Depuis le juge burkinabè a demandé l’ouverture du secret défense et lancé une commission rogatoire. C’est-à-dire la nomination d’un  juge en France afin de poursuivre l’enquête dans ce pays, De passage au Burkina en novembre 2017, Emmanuel Macron a promis de : « déclassifier  “tous les documents produits par des administrations françaises pendant le régime de Sankara et après son assassinat, … couvertes par le secret national ». Peu d’informations ont filtré sur la réalité de l’exécution de cette promesse.

Le réseau international justice pour Sankara justice pur l’Afrique a fait part de ses doutes sur la volonté de la France de livrer à la justice burkinabè des documents secret défense (voir notamment http://www.thomassankara.net/declassification-documents-lassassinat-de-thomas-sankara-veillerons-a-promesse-soit-tenue/). Pour notre part, en tant que membre fondateur du collectif « secret défense, un enjeu démocratique », nous avons côtoyé des amis ou familles victimes en but au secret défense qui les empêchent d’accéder à la vérité sur plusieurs assassinats ou accidents. Nous espérons que le procès nous indiquera ce qu’il en est sur la réalité de la levée du secret défense, qui si elle est effective devrait nous éclairer sur la responsabilité française..

Des questionnements légitimes se sont manifestés après que les deux tests ADN, n’aient pas pu identifier les corps. De leur côté les avocats ont toujours affirmé que d’autres procédés ont pu identifier formellement les corps. Nous attendons du procès que des réponses précises soient apportées à ces questions relatives aux tests ADN et à l’identification des corps.

Enfin nous attendons aussi de ce procès que la lumière soit faite sur le complot international qui a fomenté cet assassinat. Des témoignages indexent la France, les USA, la Côte d’Ivoire, la Libye, et les hommes de Charles Taylor qui ont pu s’entrainer au Burkina Faso et en Libye pour préparer la guerre civile meurtrière qu’ils ont lancé au Libéria puis en Sierra Leone.

Notre site est devenu tout au  long de ces années, une source de documentation très riche sur « l’affaire Sankara », publiant régulièrement des informations, des analyses. Rendant compte des avancés ou des blocages. Nous vous invitons à consulter la rubrique  Justice pour Sankara à http://www.thomassankara.net/category/francais/actualites/justice-pour-sankara/ qui rend compte des développements de l’affaire dès la saisie du comité des droits de l’homme de l’ONU en octobre 2002.

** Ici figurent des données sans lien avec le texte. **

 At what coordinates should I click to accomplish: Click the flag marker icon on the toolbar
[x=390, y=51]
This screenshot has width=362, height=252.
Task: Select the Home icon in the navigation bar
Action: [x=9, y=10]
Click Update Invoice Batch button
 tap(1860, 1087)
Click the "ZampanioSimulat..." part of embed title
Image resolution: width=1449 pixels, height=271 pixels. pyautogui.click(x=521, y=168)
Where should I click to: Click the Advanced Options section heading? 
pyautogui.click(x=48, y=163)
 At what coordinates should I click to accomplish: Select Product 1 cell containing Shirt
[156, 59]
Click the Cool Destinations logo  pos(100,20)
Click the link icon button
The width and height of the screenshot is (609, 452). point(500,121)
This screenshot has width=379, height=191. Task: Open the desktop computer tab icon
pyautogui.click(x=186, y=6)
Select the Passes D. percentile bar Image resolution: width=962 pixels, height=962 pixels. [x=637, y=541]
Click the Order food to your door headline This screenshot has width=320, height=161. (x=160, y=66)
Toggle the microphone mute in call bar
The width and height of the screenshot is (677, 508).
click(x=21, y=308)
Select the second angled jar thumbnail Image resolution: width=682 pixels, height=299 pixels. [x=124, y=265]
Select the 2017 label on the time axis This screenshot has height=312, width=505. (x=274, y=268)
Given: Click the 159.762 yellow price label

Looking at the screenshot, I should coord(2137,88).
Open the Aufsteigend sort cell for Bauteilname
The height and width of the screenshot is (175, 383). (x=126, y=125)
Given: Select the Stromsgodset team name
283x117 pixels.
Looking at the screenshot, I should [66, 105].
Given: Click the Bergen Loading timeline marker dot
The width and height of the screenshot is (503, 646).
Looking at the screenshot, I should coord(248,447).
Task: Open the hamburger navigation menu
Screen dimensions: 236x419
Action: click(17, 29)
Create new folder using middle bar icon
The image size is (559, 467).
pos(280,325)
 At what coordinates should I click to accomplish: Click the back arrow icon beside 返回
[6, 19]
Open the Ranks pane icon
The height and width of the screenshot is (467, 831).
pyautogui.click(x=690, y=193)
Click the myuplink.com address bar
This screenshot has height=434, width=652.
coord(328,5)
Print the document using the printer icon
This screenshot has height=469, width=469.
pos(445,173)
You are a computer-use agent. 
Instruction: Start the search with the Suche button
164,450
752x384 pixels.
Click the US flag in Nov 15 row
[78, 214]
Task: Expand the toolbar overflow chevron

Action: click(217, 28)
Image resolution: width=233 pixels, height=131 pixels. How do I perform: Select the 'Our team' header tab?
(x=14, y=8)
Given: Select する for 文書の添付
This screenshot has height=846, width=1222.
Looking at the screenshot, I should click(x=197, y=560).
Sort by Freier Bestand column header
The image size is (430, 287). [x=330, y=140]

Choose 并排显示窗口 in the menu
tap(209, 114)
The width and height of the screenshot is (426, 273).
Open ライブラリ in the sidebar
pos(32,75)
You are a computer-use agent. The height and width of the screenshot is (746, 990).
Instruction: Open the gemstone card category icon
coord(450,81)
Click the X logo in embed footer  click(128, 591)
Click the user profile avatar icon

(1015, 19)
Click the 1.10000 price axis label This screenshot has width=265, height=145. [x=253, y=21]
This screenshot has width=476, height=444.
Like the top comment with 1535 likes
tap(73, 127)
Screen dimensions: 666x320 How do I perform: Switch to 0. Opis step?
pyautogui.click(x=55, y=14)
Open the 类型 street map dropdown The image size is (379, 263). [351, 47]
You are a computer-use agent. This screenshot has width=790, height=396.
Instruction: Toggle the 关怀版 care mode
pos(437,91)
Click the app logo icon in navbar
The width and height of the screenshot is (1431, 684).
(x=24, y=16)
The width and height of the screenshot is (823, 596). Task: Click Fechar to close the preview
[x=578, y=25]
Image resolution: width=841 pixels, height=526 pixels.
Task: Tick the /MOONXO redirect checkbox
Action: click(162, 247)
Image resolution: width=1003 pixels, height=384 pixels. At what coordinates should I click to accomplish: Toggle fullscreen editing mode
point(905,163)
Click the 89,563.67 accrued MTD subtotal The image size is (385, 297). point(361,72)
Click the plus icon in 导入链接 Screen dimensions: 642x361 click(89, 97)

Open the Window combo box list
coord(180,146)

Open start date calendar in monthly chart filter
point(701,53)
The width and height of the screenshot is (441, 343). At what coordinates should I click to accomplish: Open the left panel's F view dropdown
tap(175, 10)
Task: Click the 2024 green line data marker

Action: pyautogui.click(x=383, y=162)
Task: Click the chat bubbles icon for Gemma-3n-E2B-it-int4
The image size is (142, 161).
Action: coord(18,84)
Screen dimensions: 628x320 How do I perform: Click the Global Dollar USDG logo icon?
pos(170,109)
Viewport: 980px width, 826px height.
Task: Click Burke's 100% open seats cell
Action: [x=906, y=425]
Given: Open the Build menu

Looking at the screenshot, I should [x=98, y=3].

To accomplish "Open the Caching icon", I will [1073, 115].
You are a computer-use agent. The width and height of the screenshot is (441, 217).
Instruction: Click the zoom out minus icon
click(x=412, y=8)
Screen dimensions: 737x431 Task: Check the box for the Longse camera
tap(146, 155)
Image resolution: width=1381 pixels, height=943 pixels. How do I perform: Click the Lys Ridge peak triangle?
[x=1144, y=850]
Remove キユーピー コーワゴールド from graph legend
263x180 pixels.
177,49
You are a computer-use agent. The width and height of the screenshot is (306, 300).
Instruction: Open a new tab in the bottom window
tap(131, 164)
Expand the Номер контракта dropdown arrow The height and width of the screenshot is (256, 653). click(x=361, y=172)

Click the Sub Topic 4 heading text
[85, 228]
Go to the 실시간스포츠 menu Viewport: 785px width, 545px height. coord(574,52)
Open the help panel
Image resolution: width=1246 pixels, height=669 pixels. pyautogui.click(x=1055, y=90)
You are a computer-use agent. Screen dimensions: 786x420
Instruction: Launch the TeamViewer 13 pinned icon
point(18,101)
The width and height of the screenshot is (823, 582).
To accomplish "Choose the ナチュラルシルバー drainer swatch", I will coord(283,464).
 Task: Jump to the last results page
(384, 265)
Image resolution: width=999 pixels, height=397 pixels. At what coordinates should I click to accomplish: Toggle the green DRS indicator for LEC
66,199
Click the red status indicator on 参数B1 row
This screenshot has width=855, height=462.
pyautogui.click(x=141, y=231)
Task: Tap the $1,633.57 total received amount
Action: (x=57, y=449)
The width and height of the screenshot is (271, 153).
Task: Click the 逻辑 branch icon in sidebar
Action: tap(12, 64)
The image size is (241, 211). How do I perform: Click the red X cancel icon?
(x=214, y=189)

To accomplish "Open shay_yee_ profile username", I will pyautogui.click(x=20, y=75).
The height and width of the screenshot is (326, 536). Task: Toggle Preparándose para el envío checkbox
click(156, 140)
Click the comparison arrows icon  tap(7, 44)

Enfin notre équipe s’est engagé très activement au sein du réseau Justice pour Sankara justice pour l’Afrique, publiant tous ses communiqués, abritant aussi ses pétitions (voir http://www.thomassankara.net/petition-louverture-dune-enquete-parlementaire-parlement-francais-conditions-de-lassassinat-president-thomas-sankara-de-compagnons-4469/ qui a obtenu 7000 signatures  et http://www.thomassankara.net/signatures-petition-justice-sankara/ qui en a obtenu plus de 14000.

C’est dire que nous sommes impatients que s’ouvre le procès, mais sans précipitation car nous souhaitons que toute la lumière soit faite sur cet assassinat.